Valentine, 61, will be the 45th manager in team history. He has previous managed the Rangers (1985-1992) and Mets (1996-2002), as well as the Chiba Lotte Marines (1995, and 2004-2009). He led the Mets to the 2000 World Series and the Marines to the 2005 Japan Series. The Rangers and Mets went a combined 1117-1072 under his watch.

Full Story | 17 Comments | Categories: Boston Red Sox

17 Responses to Red Sox To Hire Bobby Valentine Leave a Reply

  1. 0bsessions 4 years ago

    You’re missing their point and conjuring one point from nowhere:

    You’re basing your stance here on the fact that some anonymous sources choose to stay anonymous for a reason, which is an entirely reasonable assumption in any circumstance in which it is applicable. However, no one’s questioning any anonymous sources here because there are no anonymous sources to cite. Most of this has been conjecture and assumption by the Boston media who are already notorious for conjecture and assumption.

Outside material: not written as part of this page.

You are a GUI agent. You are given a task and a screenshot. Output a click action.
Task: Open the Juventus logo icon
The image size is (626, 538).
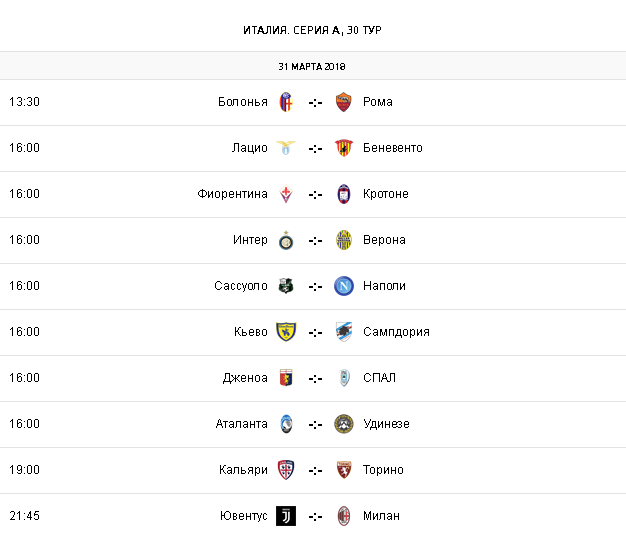click(x=286, y=516)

    Go look at the Globe’s Extra Bases blog sometime. The entire blog has been one big mess of contradiction and back and forth for like a month and a half now. They were citing the top candidates as guys like Martinez, who allegedly was never even interviewed in the end and saying Sveum was an unpopular candidate and then Sveum was the top candidate, but then the the Sox dropped the ball on him. Then Valentine was involved and apparently he’d been involved since the beginning (To the point that players have now allegedly been grumbling about it for a while) but no one in the media knew about it. And after weeks of saying what a disaster the Valentine hiring would be, now that it’s announced it’s all THIS WAS TOTALLY THE RIGHT CHOICE BE QUIET EVERYONE.

    This situation leaves us with two possibilities: either the Boston sports media is pulling their stories out of their backside and citing opinion as fact (Something they’ve been doing since the forties) or the Red Sox front office is in such monumental disarray (Some disarray is to be expected, but let’s not forget that there honestly hasn’t been much turnover in the front office, the overwhelming majority of the old regime is still in place) that all of these conflicts which make absolutely no logical sense do exist. While the latter is certainly a remote possibility, Occam’s Razor (The simplest explanation is usually the correct explanation) leads us to go with the former.

  2. 0bsessions 4 years ago

    No, no! Don’t go back on your entirely valid stance:

    There are no conflicting reports, there are conflicting stories. Reports indicate there’s a source, stories are just that: stories. There has been very little word, official or otherwise, reported as coming from Yawkey Way outside of who interviewed and when.

    • MaineSox 4 years ago

      Eh, my point all along has pretty much been that anyone who is condemning the Sox (specifically Lucchino and/or Ben) based on these stories is doing it without anything to stand on.  There’s nothing legitimate that has been reported to suggest that any of this is remotely true.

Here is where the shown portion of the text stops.